Writing in USA Today, Glenn Reynolds of University of Tennessee Law School and Instapundit.com has a sharp, concise column up about the role of the Supreme Court in deciding whether laws are constitutional or not. Citing libertarian legal school and Georgetown professor Randy Barnett's recent book, Our Republican Constitution, Reynolds explains that the Constitution's animating principle was decentralizing power, especially of a simple majority.

The powers of government were limited, and separated among various branches, and divided between the federal government and the states, while some things were placed beyond the power of the government entirely. This was intended to ensure that minority groups could go about their business unmolested by the majority.
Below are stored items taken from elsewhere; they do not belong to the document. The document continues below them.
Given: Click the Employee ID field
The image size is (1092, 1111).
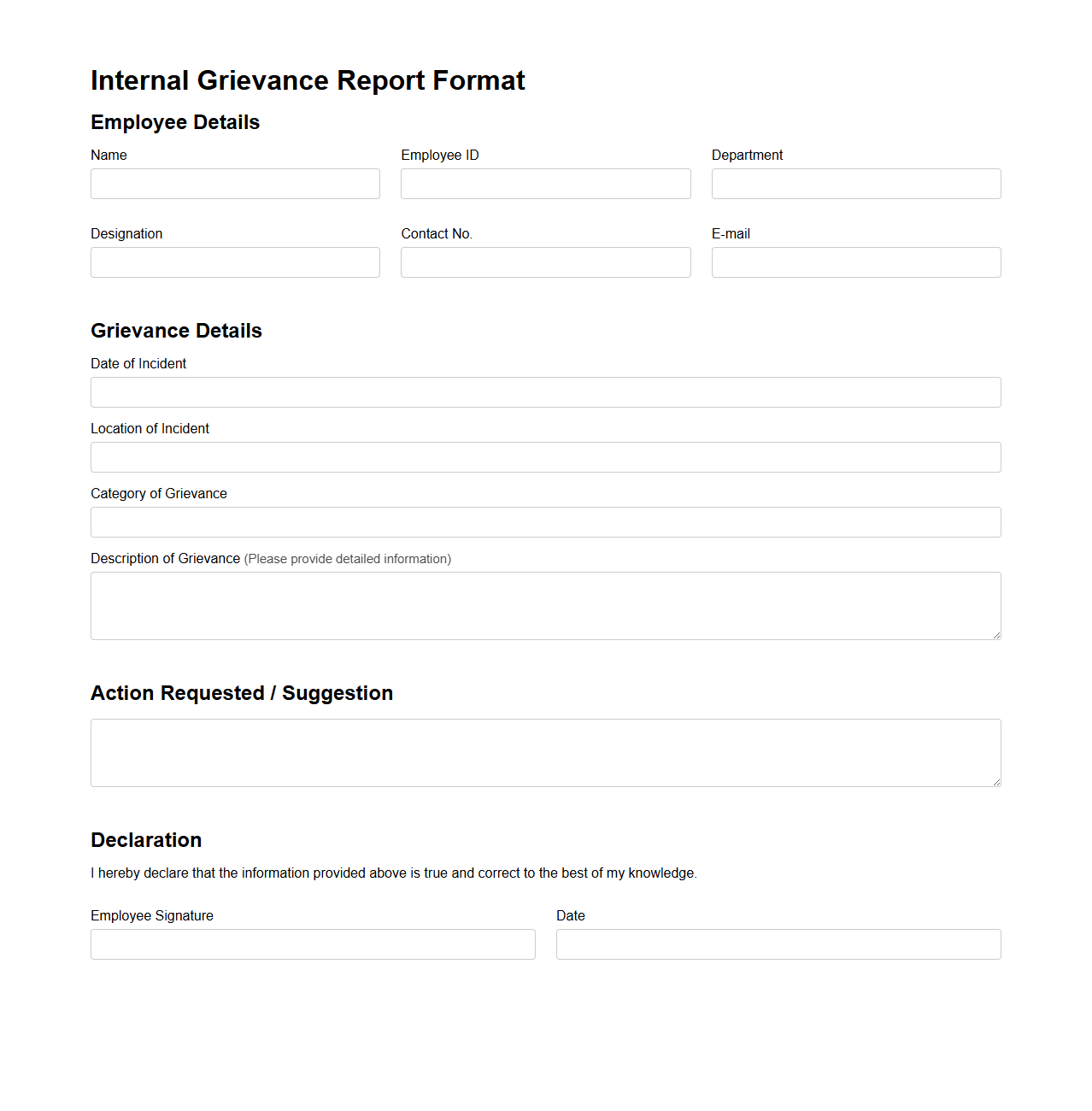Looking at the screenshot, I should pos(545,184).
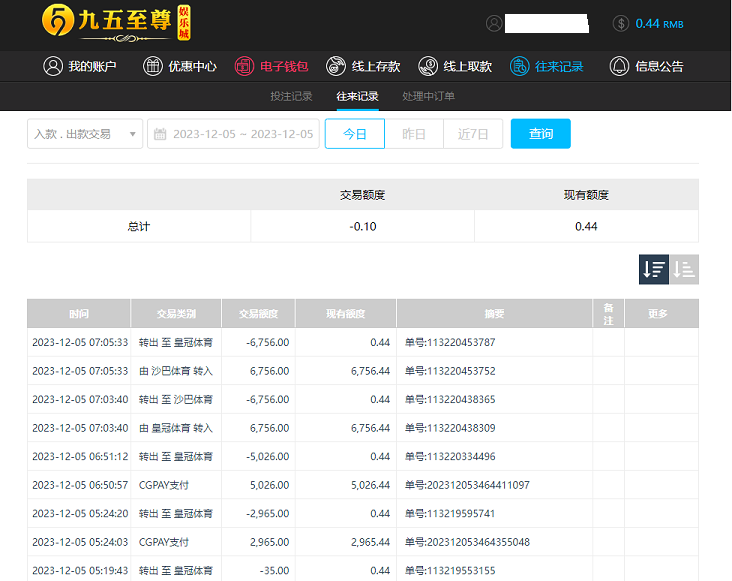Click the 我的账户 person icon
Viewport: 732px width, 581px height.
tap(53, 66)
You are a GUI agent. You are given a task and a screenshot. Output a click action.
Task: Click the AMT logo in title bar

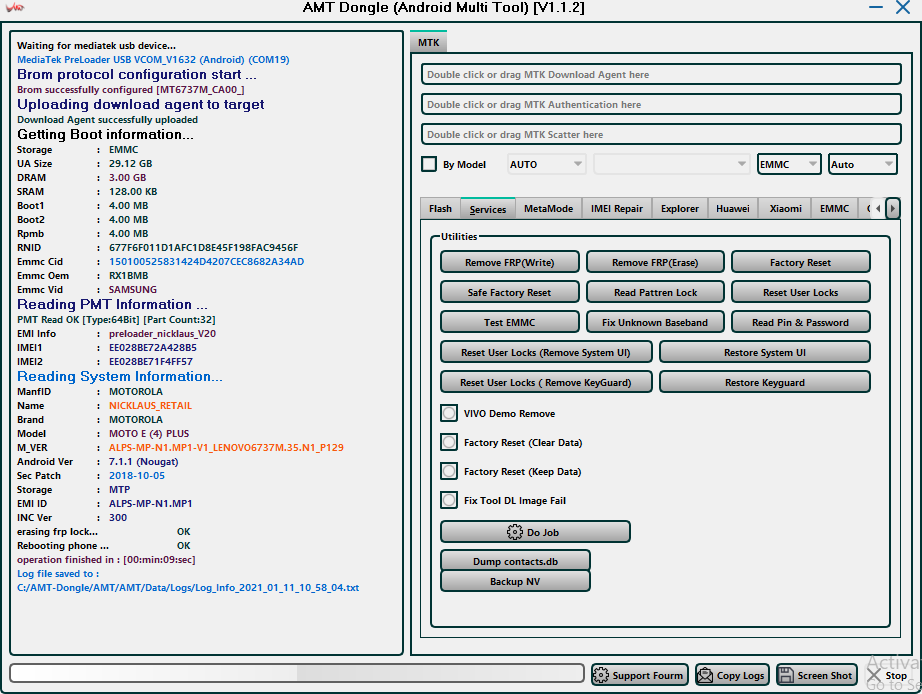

During the Progressive Era of the 19th century, these limitations on majority power chafed Progressives who were in the legislative majority. They wanted to make big changes, and the Constitution's limitations made that hard. Progressive legislation kept losing in the courts, who kept pointing out that it was inconsistent with Constitutional limits on government power, and Constitutional protection of things like private property rights.

This led to a rule of judicial restraint that was the beginning of the democratic constitution, where majority power reigned supreme. Its first major appearance was in an article by Harvard law professor James Bradley Thayer, arguing that courts should not strike down laws as unconstitutional, so long as they could imagine a reasonable person thinking them valid. Only in cases of clear mistake should judicial review lead to laws being held unconstitutional.

This thinking found its first Supreme Court application just a few years later in the 1896 case of Plessy v. Ferguson, upholding segregation under the famous "separate but equal" formulation (though this phrase was not part of the opinion). Echoing Thayer, Justice Brown wrote "We cannot say that a law which authorizes or even requires the separation of the two races in public conveyances is unreasonable." Also at that time, as Barnett notes, writers stopped talking about courts' duty to strike down unconstitutional laws and started talking about their power to do so. Not exercising a duty is a dereliction; not employing a power could be characterized as self-restraint.

Nonetheless, in other cases, the Court applied the republican constitution, striking down (in Buchanan v. Warley) a Kentucky racial zoning law backed by a majority, and (in Bailey v. Alabama) barring enforcement of labor contracts for black people that, in reality, amounted to involuntary servitude. In both cases, the importance of individual rights trumped the majority's desire.

Read the whole piece.

Barnett and Reason's Damon Root have written a lot about the problems that come from the courts showing too much deference to elected officials. Ironically, conservatives are quick to bitch and moan about "judicial activism" but often the bigger problem is when courts look the other way as legislators arrogate more and more power to themselves.

However the Gorsuch confirmation plays out, this larger argument about activism and deference is a key battleground, especially in a country that is sharply polarized and in which partisans want more than anything to punish the other side. It's also a place where the libertarian rejection of majoritarianism is an attractive alternative to the right and left, who seem happy to go along with the wisdom of crowds as long they like a particular outcome.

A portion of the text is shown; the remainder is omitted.